Avant sa disparition à 117 ans, Maria Branyas Morera a permis l’étude de son ADN. Des découvertes surprenantes pourraient éclairer les secrets de la longévité.
Comment certaines personnes parviennent-elles à traverser plus d’un siècle tout en conservant une étonnante vitalité ? Cette question fascine autant les chercheurs que le grand public. Avant de s’éteindre à 117 ans, Maria Branyas Morera a souhaité laisser un dernier cadeau à la science : permettre l’étude approfondie de son ADN. Les premiers résultats ont surpris les spécialistes et pourraient apporter de nouvelles pistes pour mieux comprendre les mécanismes du vieillissement.
Une vie exceptionnelle qui a traversé plus d’un siècle

Installée en Catalogne avec sa famille dès son enfance, elle a passé l’essentiel de sa vie en Espagne. Jusqu’à ses derniers jours, elle est restée une figure admirée pour sa lucidité et son optimisme. Lorsque Maria est décédée en août 2024, elle détenait le titre de personne vivante la plus âgée au monde.
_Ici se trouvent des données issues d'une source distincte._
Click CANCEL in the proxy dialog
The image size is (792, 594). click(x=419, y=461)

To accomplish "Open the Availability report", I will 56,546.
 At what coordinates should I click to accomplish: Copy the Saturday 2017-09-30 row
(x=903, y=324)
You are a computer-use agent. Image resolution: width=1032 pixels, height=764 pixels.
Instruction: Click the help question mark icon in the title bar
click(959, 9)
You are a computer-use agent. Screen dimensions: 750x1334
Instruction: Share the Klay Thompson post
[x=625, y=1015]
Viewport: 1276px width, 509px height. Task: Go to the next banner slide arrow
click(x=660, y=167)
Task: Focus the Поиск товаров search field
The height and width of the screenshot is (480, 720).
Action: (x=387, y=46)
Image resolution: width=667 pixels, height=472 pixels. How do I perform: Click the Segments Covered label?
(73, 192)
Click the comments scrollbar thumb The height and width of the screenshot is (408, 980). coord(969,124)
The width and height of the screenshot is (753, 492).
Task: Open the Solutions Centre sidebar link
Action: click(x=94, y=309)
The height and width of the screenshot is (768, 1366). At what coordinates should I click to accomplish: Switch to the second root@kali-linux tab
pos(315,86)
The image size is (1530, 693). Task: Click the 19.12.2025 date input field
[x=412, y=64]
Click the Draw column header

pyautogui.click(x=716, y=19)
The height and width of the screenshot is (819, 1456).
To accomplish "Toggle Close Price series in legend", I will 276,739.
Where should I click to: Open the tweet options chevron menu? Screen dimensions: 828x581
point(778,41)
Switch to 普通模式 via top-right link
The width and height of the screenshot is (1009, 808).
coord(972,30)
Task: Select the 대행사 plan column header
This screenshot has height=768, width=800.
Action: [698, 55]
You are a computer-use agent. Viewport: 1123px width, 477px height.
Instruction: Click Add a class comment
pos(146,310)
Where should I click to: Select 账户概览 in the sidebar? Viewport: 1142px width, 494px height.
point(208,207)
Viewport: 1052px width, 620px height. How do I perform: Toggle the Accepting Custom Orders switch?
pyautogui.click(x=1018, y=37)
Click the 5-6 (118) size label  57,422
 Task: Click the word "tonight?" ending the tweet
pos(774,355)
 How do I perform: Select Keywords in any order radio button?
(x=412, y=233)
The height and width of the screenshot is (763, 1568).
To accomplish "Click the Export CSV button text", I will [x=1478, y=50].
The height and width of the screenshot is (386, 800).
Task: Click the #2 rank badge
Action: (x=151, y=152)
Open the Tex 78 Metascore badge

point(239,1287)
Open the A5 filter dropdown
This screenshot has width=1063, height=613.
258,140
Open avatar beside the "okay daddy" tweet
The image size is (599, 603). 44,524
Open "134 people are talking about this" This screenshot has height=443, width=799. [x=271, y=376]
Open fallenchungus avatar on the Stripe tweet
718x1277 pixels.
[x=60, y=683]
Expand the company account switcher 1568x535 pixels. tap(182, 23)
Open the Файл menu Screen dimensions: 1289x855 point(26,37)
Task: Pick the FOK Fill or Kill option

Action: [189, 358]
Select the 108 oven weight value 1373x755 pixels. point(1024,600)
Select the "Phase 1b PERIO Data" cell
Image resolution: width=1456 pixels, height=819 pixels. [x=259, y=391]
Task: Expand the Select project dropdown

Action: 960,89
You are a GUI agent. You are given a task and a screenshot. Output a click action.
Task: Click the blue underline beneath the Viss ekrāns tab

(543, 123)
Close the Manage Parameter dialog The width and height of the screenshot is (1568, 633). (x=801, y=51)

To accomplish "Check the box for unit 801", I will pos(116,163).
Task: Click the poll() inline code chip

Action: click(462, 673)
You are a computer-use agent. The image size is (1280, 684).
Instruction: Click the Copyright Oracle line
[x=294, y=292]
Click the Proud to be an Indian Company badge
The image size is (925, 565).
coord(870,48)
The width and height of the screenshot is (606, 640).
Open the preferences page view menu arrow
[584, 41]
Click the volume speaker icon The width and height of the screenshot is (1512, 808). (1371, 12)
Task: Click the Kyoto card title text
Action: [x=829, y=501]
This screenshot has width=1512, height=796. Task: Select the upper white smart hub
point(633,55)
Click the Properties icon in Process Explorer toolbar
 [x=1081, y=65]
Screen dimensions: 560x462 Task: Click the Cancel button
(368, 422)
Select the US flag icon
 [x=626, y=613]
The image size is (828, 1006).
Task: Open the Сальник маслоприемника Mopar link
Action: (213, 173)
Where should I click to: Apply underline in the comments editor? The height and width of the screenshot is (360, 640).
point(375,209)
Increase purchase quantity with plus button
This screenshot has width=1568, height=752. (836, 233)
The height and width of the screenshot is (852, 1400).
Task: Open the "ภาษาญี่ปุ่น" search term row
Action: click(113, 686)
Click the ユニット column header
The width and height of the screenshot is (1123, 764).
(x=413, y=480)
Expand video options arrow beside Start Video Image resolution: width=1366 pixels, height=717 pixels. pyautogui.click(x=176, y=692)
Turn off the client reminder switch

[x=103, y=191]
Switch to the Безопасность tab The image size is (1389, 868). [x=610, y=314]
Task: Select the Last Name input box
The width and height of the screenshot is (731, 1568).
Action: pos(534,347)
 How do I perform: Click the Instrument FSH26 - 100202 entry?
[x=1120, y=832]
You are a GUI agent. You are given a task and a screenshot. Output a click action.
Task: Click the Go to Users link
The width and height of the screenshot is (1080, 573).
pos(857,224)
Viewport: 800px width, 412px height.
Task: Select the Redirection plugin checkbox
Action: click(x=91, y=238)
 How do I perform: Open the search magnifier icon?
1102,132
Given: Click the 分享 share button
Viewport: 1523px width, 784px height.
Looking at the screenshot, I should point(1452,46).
Mais ce qui intrigue le plus aujourd’hui n’est pas seulement son âge remarquable. Ce sont les indices biologiques qu’elle a laissés derrière elle.
Pourquoi les scientifiques ont étudié son ADN

Des spécialistes de l’université de Barcelone et de l’Institut de recherche Josep Carreras ont alors entrepris un vaste travail d’analyse. Leur objectif était de déterminer pourquoi cette supercentenaire semblait avoir échappé à de nombreux effets habituellement associés au vieillissement.
Les résultats ont rapidement retenu l’attention de la communauté scientifique. Selon les chercheurs, plusieurs marqueurs biologiques de Maria correspondaient davantage à ceux d’une personne nettement plus jeune.
Une biologie étonnamment préservée
L’un des constats les plus surprenants concerne ce que les spécialistes appellent l’âge biologique. Malgré ses 117 ans, certains indicateurs suggéraient qu’elle présentait les caractéristiques d’une personne ayant entre 10 et 15 ans de moins.
Les analyses ont également révélé des taux particulièrement favorables de lipides sanguins, avec un équilibre rarement observé à un âge aussi avancé.